[Material provided]

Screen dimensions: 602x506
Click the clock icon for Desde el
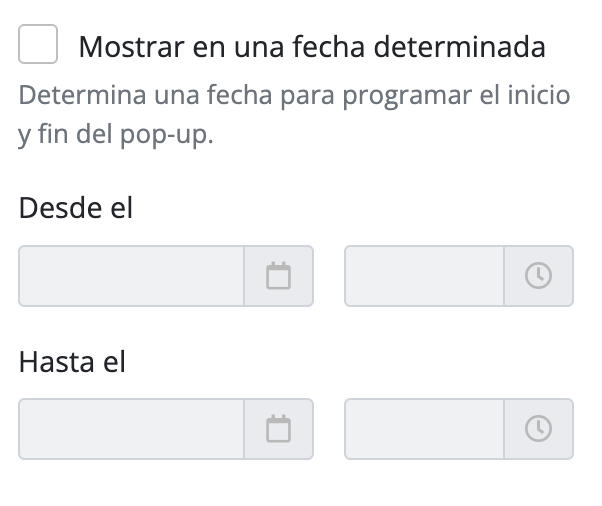click(538, 276)
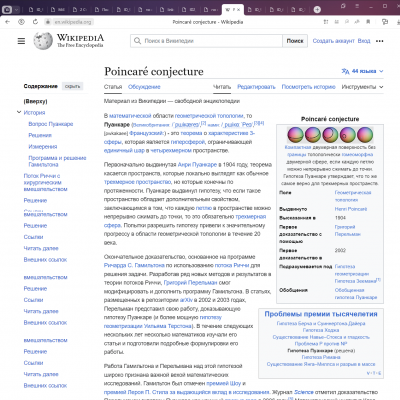Open Wikipedia's hamburger main menu
This screenshot has width=400, height=400.
[21, 41]
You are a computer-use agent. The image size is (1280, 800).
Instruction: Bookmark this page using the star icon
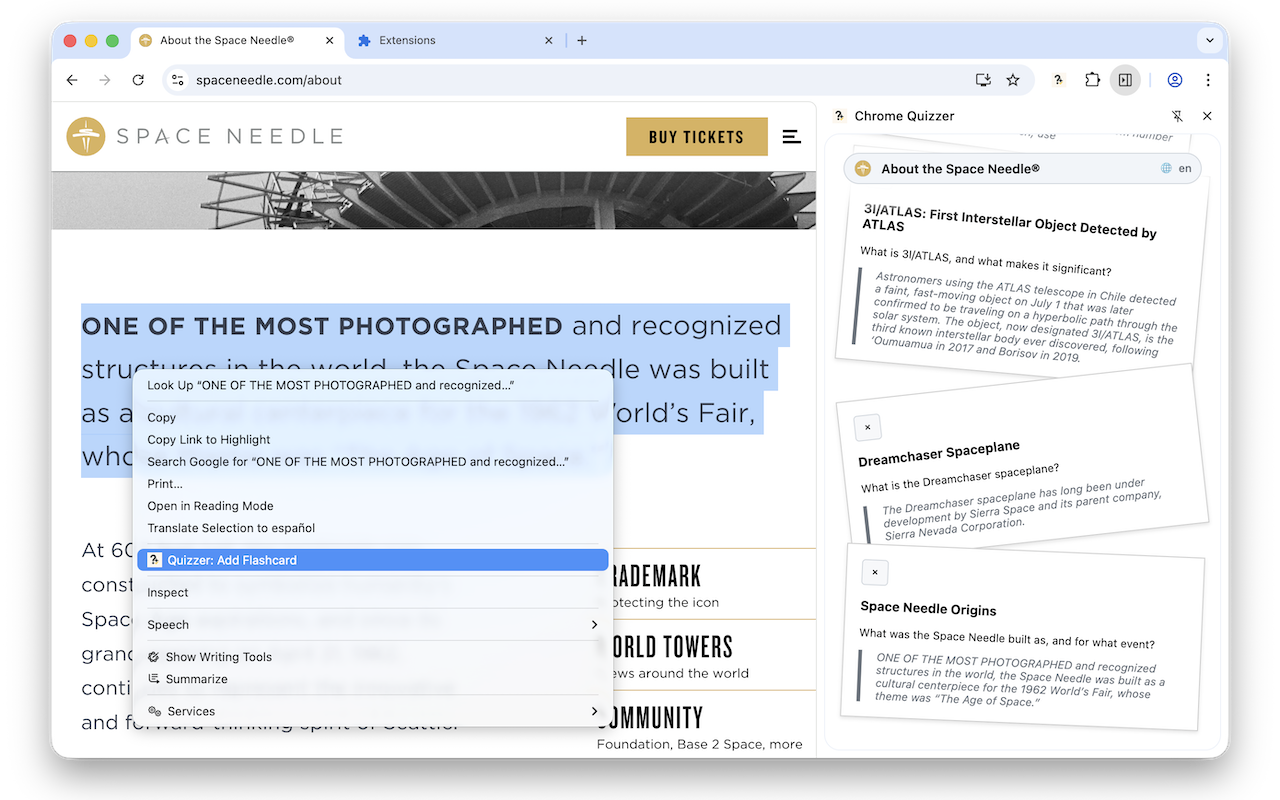pos(1014,80)
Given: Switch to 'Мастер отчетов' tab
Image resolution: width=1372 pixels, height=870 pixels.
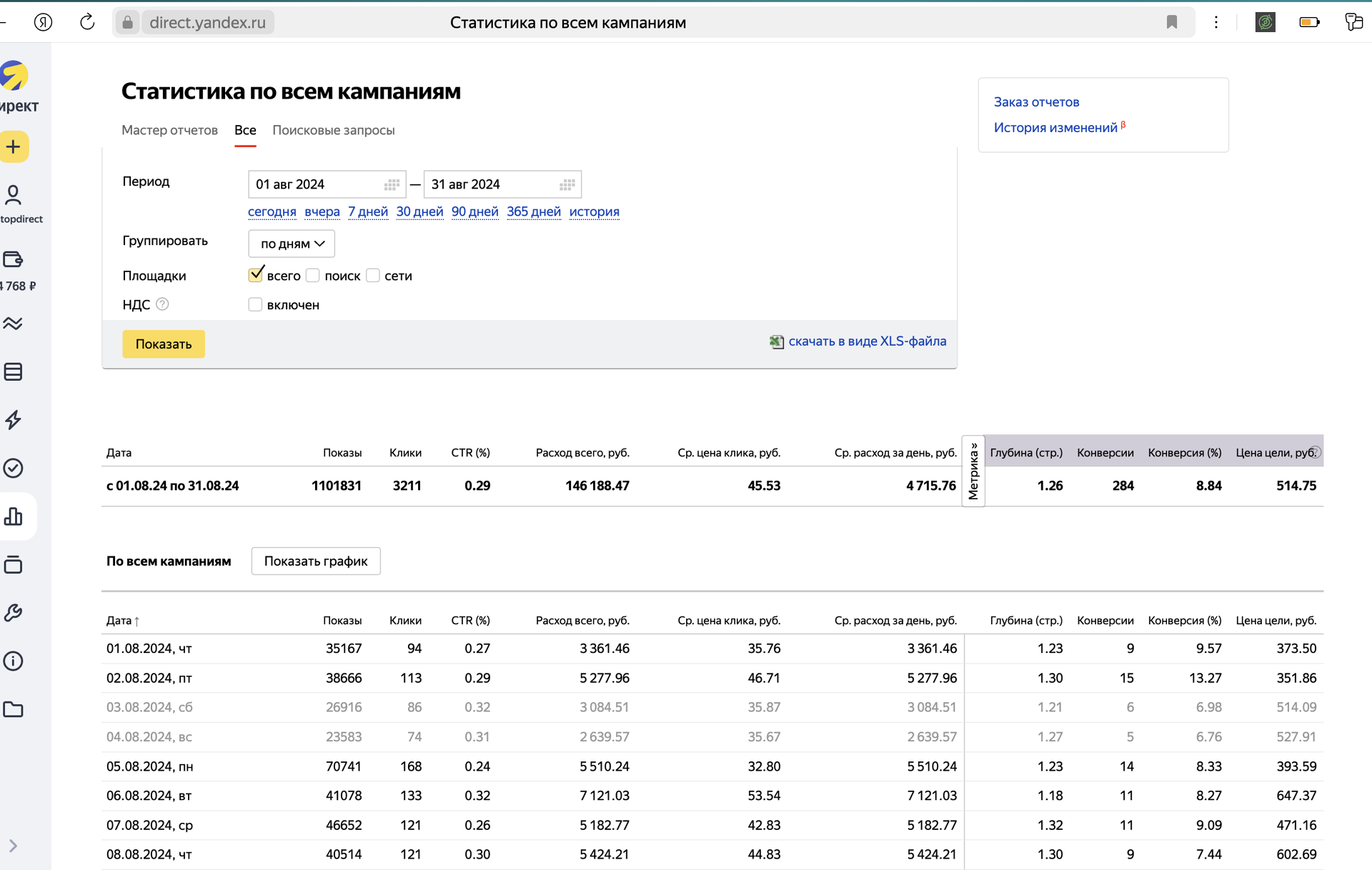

[Given instruction] Extract every row above word for word, leaving the pictures out.

[Worked answer]
Screen dimensions: 602x506
Click the clock icon for Desde el
click(538, 276)
Open Wikipedia's hamburger main menu
This screenshot has width=400, height=400.
[21, 41]
You are a computer-use agent. The image size is (1280, 800).
Instruction: Bookmark this page using the star icon
pos(1014,80)
Given: Switch to 'Мастер отчетов' tab
Image resolution: width=1372 pixels, height=870 pixels.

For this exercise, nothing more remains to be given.